Self-Driving Trucks | Lanka Itschool

Self-Driving Trucks



At first glance, the opportunities and challenges posed by self-driving trucks might seem to merely echo those associated with self-driving cars. But trucks aren’t just long cars. For one thing, the economic rationale for self-driving trucks might be even stronger than the one for driverless cars. Autonomous trucks can coördinate their movements to platoon closely together over long stretches of highway, cutting down on wind drag and saving on fuel. And letting the truck drive itself part of the time figures to help truckers complete their routes sooner.

But the technological obstacles facing autonomous trucks are higher than the ones for self-driving cars. Otto and other companies will need to demonstrate that sensors and code can match the situational awareness of a professional trucker—skills honed by years of experience and training in piloting an easily destabilized juggernaut, with the momentum of 25 Honda Accords, in the face of confusing road hazards, poor surface conditions, and unpredictable car drivers.

And perhaps most important, if self-driving trucks do take hold, they figure to be more controversial than self-driving cars.

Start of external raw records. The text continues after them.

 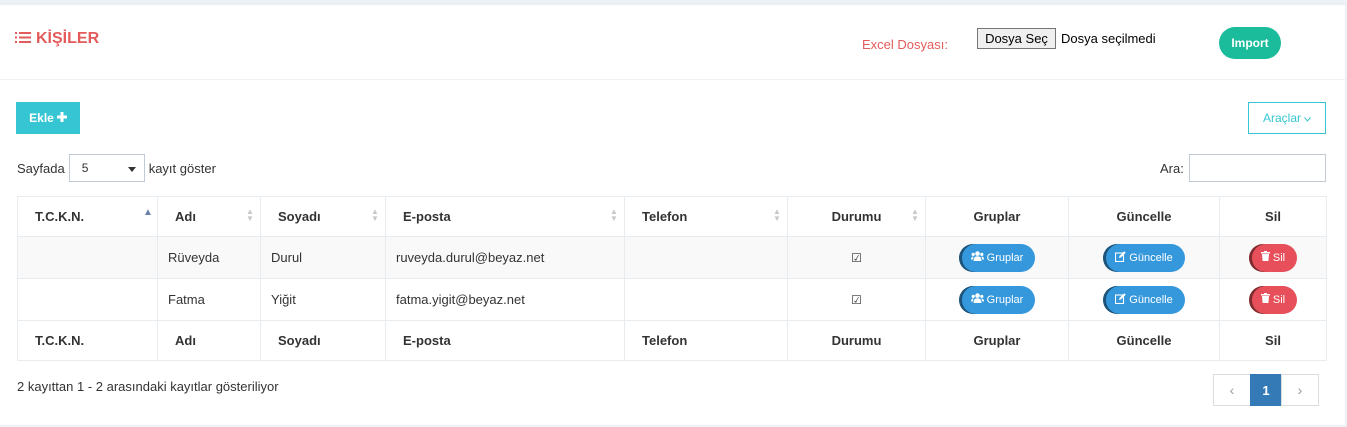 I want to click on sort-asc-icon: ▲, so click(x=148, y=212).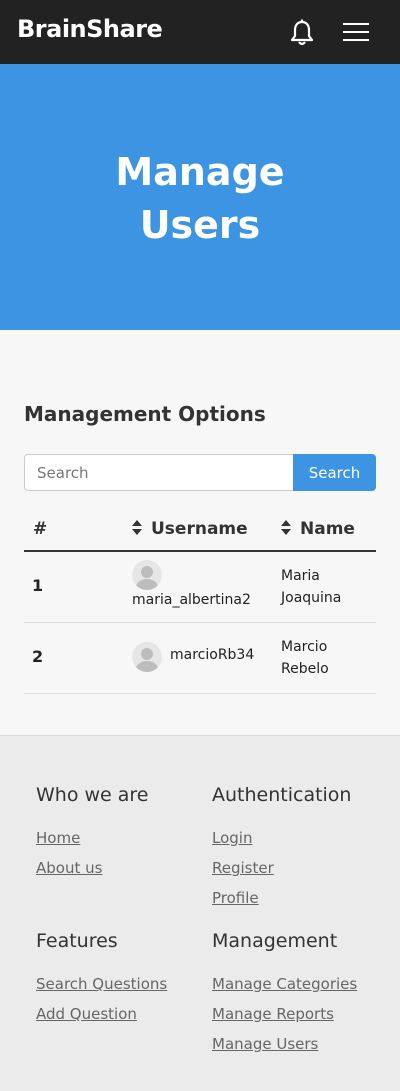 The height and width of the screenshot is (1091, 400). Describe the element at coordinates (243, 868) in the screenshot. I see `footer-link-register: Register` at that location.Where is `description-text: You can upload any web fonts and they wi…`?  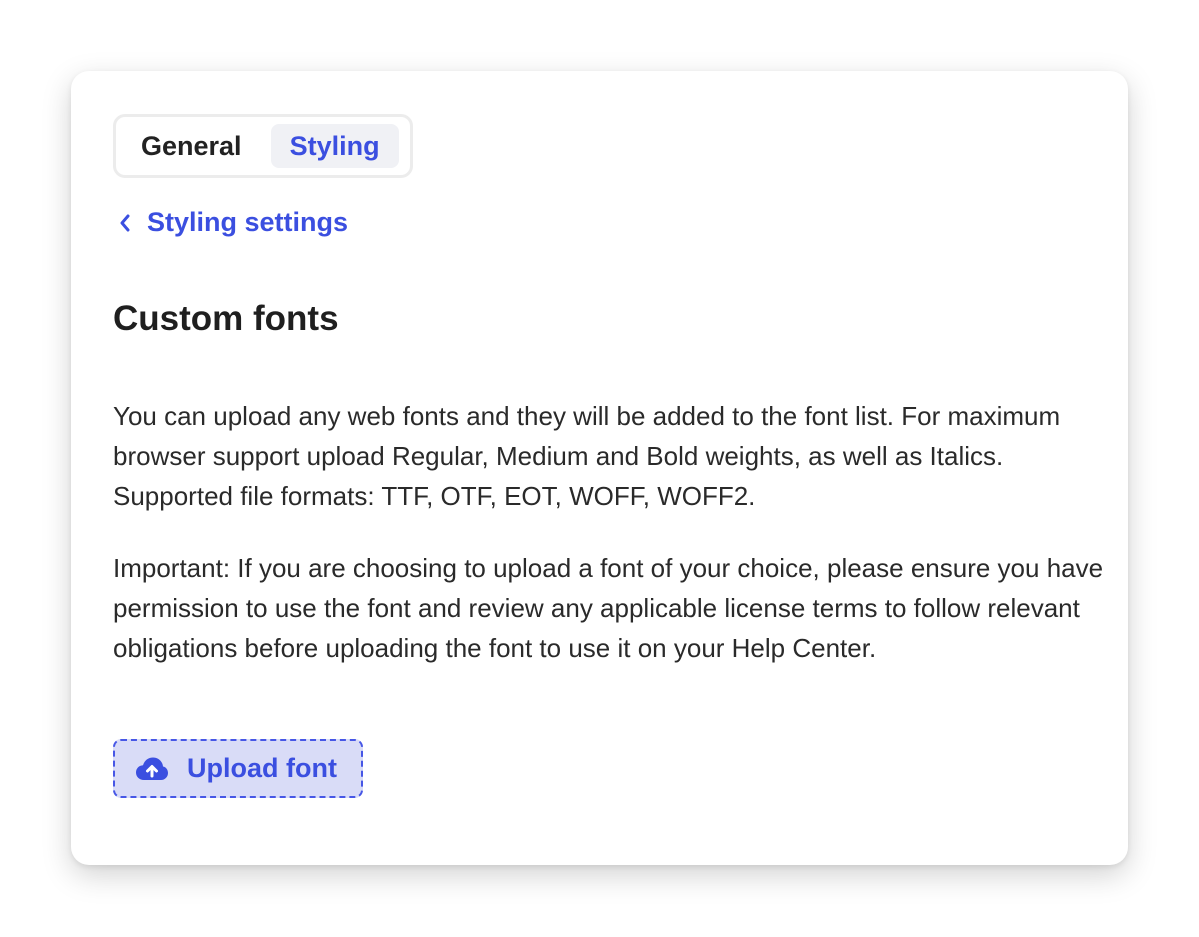
description-text: You can upload any web fonts and they wi… is located at coordinates (587, 456).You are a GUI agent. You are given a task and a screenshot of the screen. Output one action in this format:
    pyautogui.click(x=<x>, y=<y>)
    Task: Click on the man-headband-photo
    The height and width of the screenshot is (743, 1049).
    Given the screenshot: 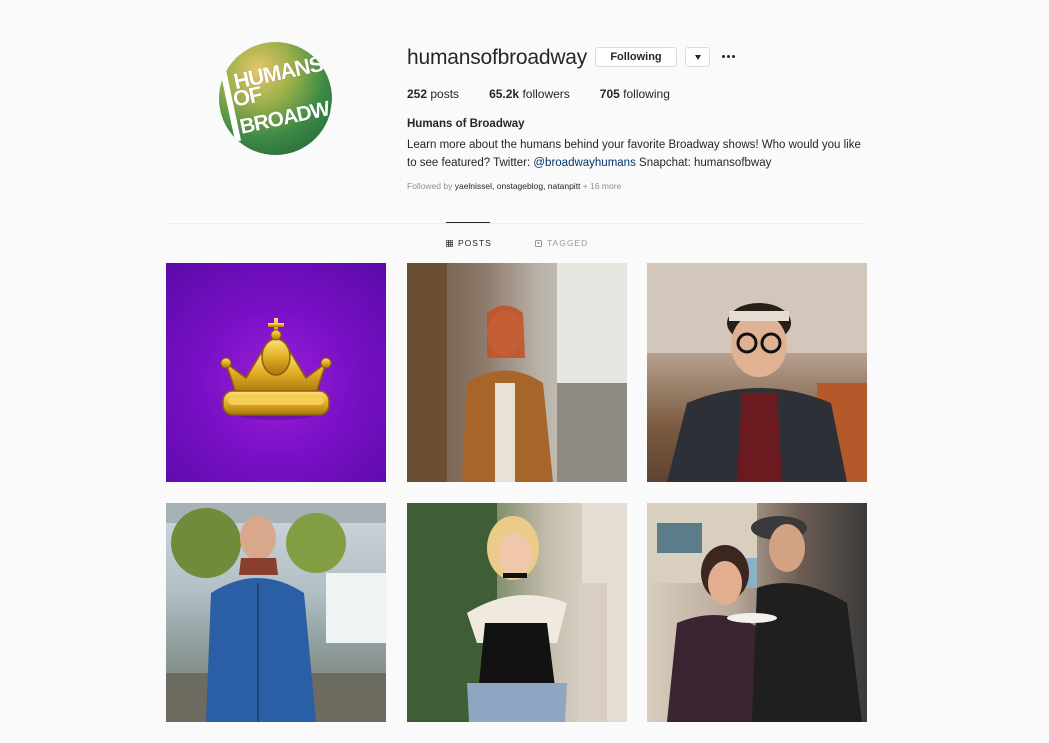 What is the action you would take?
    pyautogui.click(x=757, y=372)
     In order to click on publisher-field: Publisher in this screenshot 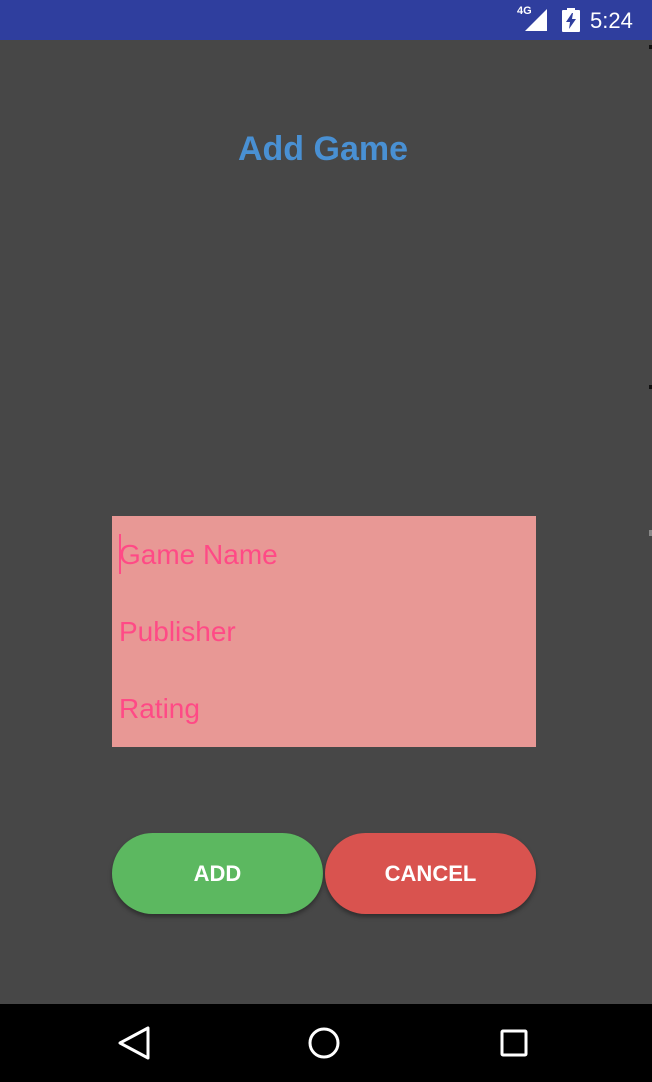, I will do `click(319, 632)`.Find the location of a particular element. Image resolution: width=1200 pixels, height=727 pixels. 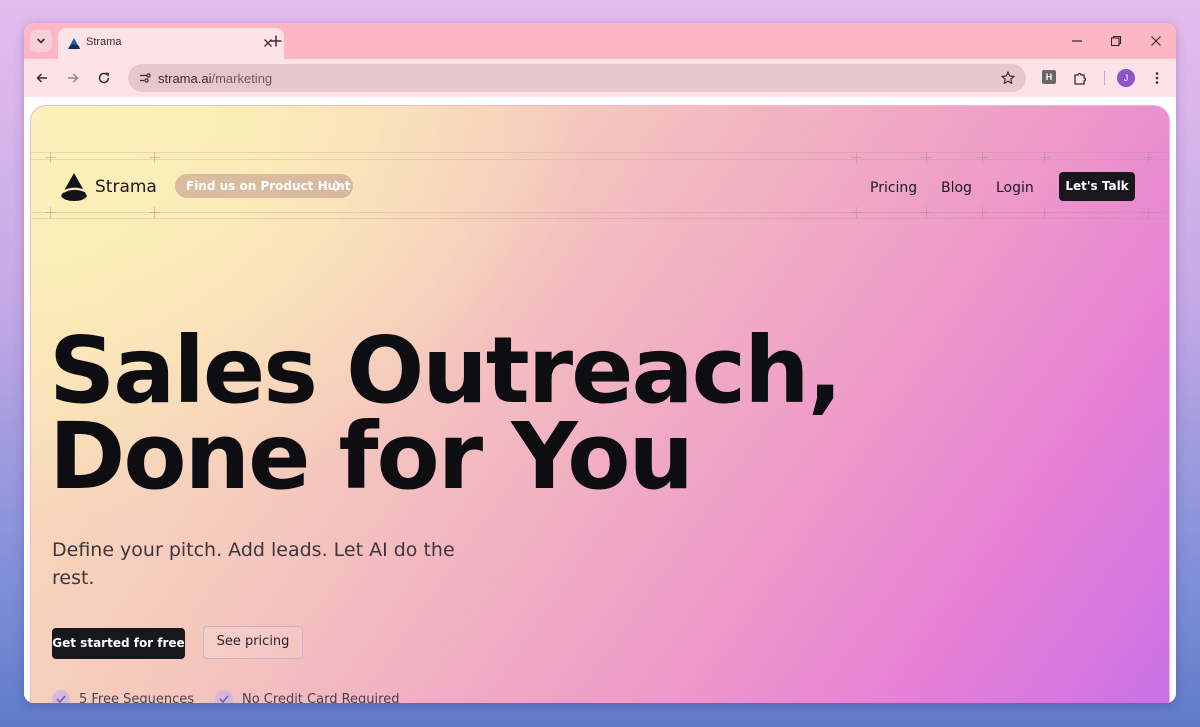

extension-h-icon: H is located at coordinates (1049, 77).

At a time when our politics and economy are already being upended by the threats that automation poses to jobs (see “The Relentless Pace of Automation”), self-driving trucks will affect an enormous number of blue-collar workers. There are 1.7 million trucking jobs in the U.S., according to the Bureau of Labor Statistics. Technology is unlikely to replace truckers entirely anytime soon. But it will almost certainly alter the nature of the job, and not necessarily in ways that all would welcome.
We’re not waiting

Otto’s headquarters, in the once-seedy South of Market section of San Francisco, isn’t much like many of the other tech startups that have transformed the area. Proudly oblivious to that neighborhood upgrade, it’s a barely renovated former furniture warehouse converted to a garage and machine shop, with semi trucks in various states of dismantlement hulking over benches of tools and computers. “No fancy, shiny offices here,” brags Eric Berdinis, Otto’s young and clean-cut-looking product manager.

Berdinis shows off the latest generation of the company’s fast-evolving technology, which is currently installed on Volvo semis. Unlike the bolted-on, kludgy-looking hardware that’s been on testing runs for the past year, the newer versions of the company’s sensor and processing arrays are more sleekly integrated throughout the Volvo cab. The equipment includes four forward-facing video cameras, radar, and a box of accelerometers that Berdinis boasts is “as close as the government allows you to get to missile-guidance quality.”

Particularly key to Otto’s technology is a lidar system, which uses a pulsed laser to amass detailed data about the truck’s surroundings. The current third-party lidar box costs Otto in the vicinity of $100,000 each. But the company has a team designing a proprietary version that could cost less than $10,000.

Inside the cab is a custom-built, liquid-cooled, breadbox-size micro-supercomputer that, Berdinis claims, provides the most computing muscle ever crammed into so small a package. It is needed to crunch the vast stream of sensor data and shepherd it through the guidance algorithms that adjust braking and steering commands to compensate for the truck’s load weight. Rounding out the hardware lineup is a drive-by-wire box to turn the computer’s output into physical truck-control signals. It does this through electromechanical actuators mounted to the truck’s mechanical steering, throttling, and braking systems. Two big red buttons in the cab—Otto calls them the Big Red Buttonscan cut off all self-driving activity. But even without them, the system is designed to yield to any urgent tugs on the steering wheel or heavy pumps of the pedals from anyone in the driver’s seat.

Otto was founded early in 2016 by Anthony Levandowski, who had been with Google’s self-driving-car effort, and Lior Ron, who headed up Google Maps, along with two others. It was a natural move to build on Google’s vast experience with its autonomous cars, which have driven more than two million miles on U.S. roads in several states, with an eye toward the four million trucks in the U.S. alone. Volvo Trucks, Daimler Trucks, and Peterbilt have been working on their own autonomous-truck technology.

Then, as further validation, Uber snatched Otto up for a reported $680 million last August. That deal has given Otto’s team access to roughly 500 engineers at Uber working on self-driving technology, according to Berdinis. Levandowski now heads that effort for Uber, which has said it envisions providing an overarching and largely automated transportation network for both goods and people.

Otto has only seven trucks on the road with its technology, but it hopes owners of many more trucks will eventually take on the equipment for free to test it out. “But new-truck development is on an eight-year cycle, and we’re not waiting.”